Kemudian acara dilanjutkan dengan sambutan Direktur Panas Bumi, Tisnaldi sekaligus membuka acara sosialisasi ini. Dalam sambutannya, Direktur Panas Bumi menyampaikan bahwa dengan disahkannnya Undang-Undang Nomor 21 Tahun 2014 tentang Panas Bumi sebagai pengganti Undang-Undang Nomor 27 Tahun 2003 tentang Panas Bumi merupakan terobosan besar yang dilakukan Pemerintah bagi dunia usaha panas bumi. “Undang-Undang ini disusun dalam rangka untuk lebih memberikan landasan hukum yang kuat, lebih komprehensif, transparan dan tidak diskriminatif dalam pengusahaan panas bumi,”kata dia.

Dalam kesempatan tersebut juga disampaikan latar belakang penyusunan dan kronologis singkat proses pembahasan Undang-Undang ini. Secara singkat hal-hal yang melatarbelakangi penyusunan Undang-Undang ini, adalah 1) bahwa Indonesia mempunyai potensi panas bumi yang besar, yang lokasinya tersebar sepanjang jalur gunung api aktif (ring of fire) mulai dari Sumatera, Jawa, Bali, Nusa Tenggara, Sulawesi Utara, dan Maluku; 2) Panas bumi merupakan sumber energi terbarukan yang apabila dikembangkan sebagai energi listrik, selain sebagai sumber energi yang ramah lingkungan, juga dimanfaatkan secara berkelanjutan; 3) Masih belum optimalnya pengembangan panas bumi di Indonesia pasca lahirnya Undang-Undang Nomor 27 Tahun 2003; Hal ini ditunjukkan dengan belum adanya pengembang panas bumi/pemegang IUP pasca Undang-Undang ini yang telah berproduksi; 4) Potensi panas bumi banyak ditemukan di wilayah hutan lindung dan hutan konservasi; 5) Dalam UU Nomor 27 Tahun 2003 disebutkan bahwa panas bumi merupakan kegiatan penambangan/pertambangan sehingga potensi panas bumi di wilayah hutan konservasi tidak dapat dimanfaatkan secara optimal; dan 6) Pasal 38 Undang-Undang Nomor 41 Tahun 1999 disebutkan bahwa penggunaan kawasan hutan untuk kepentingan pembangunan di luar kegiatan kehutanan hanya dapat dilakukan di dalam kawasan hutan produksi dan kawasan hutan lindung sehingga membatasi pengembangan usaha panas bumi.
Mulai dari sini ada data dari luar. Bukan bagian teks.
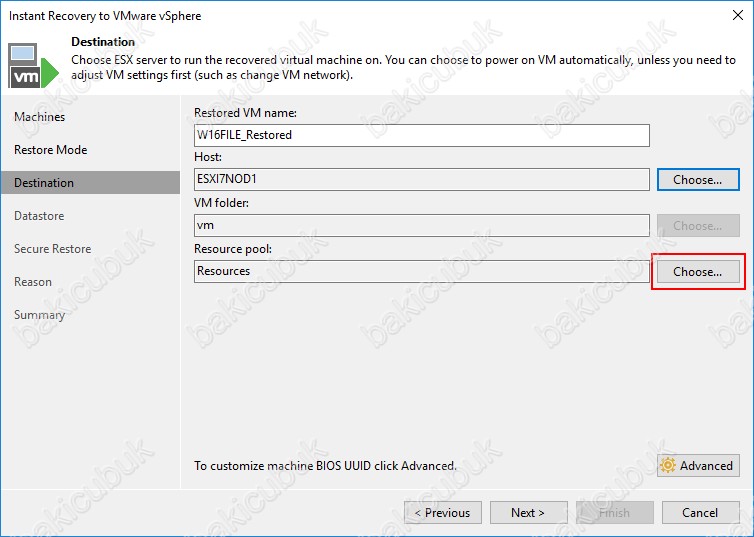Open the Secure Restore step
Viewport: 754px width, 537px height.
[x=52, y=249]
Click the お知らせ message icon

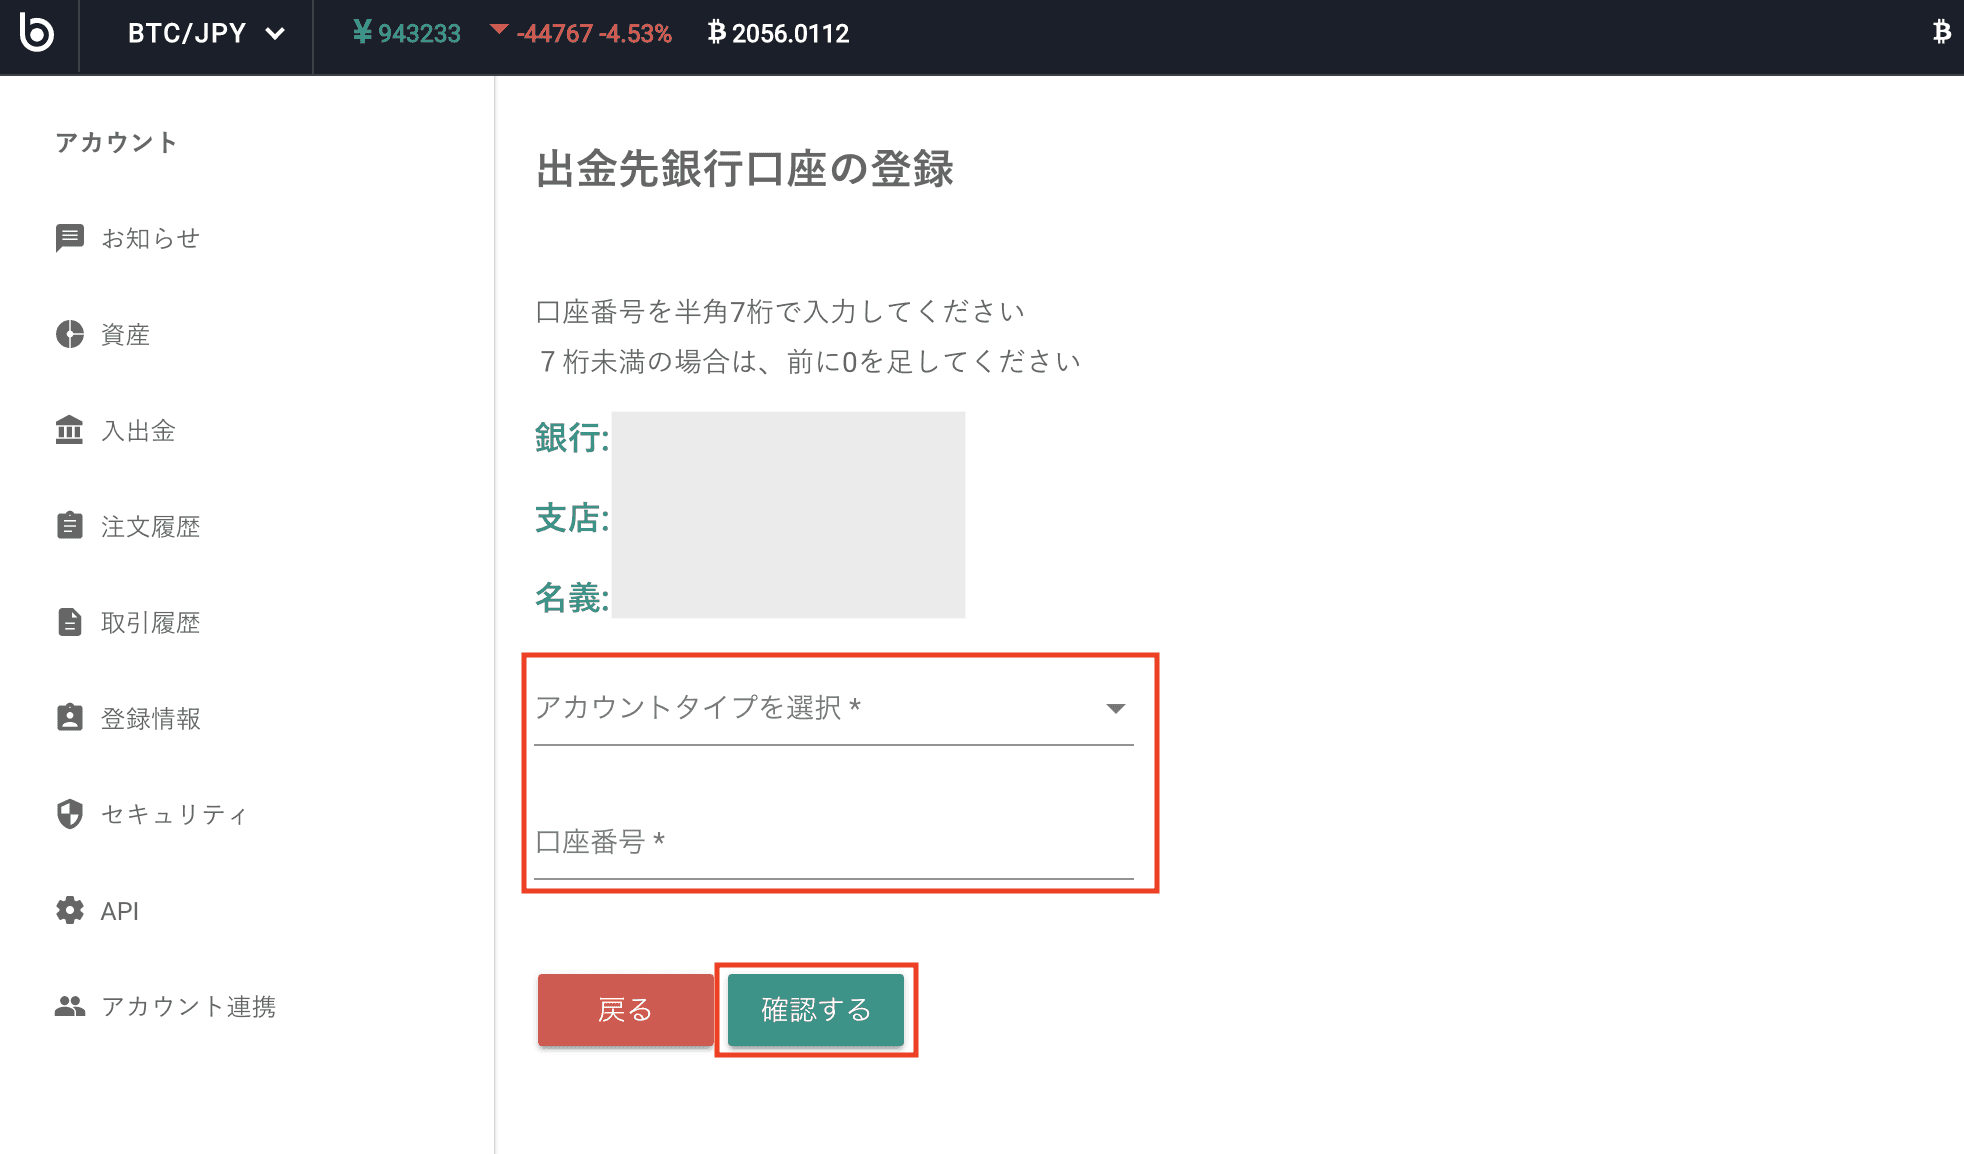[x=69, y=238]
Sedangkan kronologis singkat pembahasan Undang-Undang Nomor 21 Tahun 2014, dimulai dengan: 1) Penyampaian RUU tentang Panas Bumi oleh Presiden kepada Ketua DPR RI melalui surat Presiden RI Nomor R-38/Pres/08/2013 tanggal 13 Agustus 2013; 2) Pembahasan RUU tentang Panas Bumi antara Panitia Kerja Pembahasan RUU tentang Panas Bumi DPR RI dengan Pemerintah yang dilaksanakanmulai bulan Mei s.d. Juli 2014; 3) Pengesahan RUU tentang Panas Bumi menjadi Undang-Undang tentang Panas Bumi pada tanggal 26 Agustus 2014 pada sidang Paripurna DPR RI; dan 4) Ditandatanganinya Undang-Undang tersebut oleh Presiden Susilo Bambang Yudhoyono pada tanggal 17 September 2014.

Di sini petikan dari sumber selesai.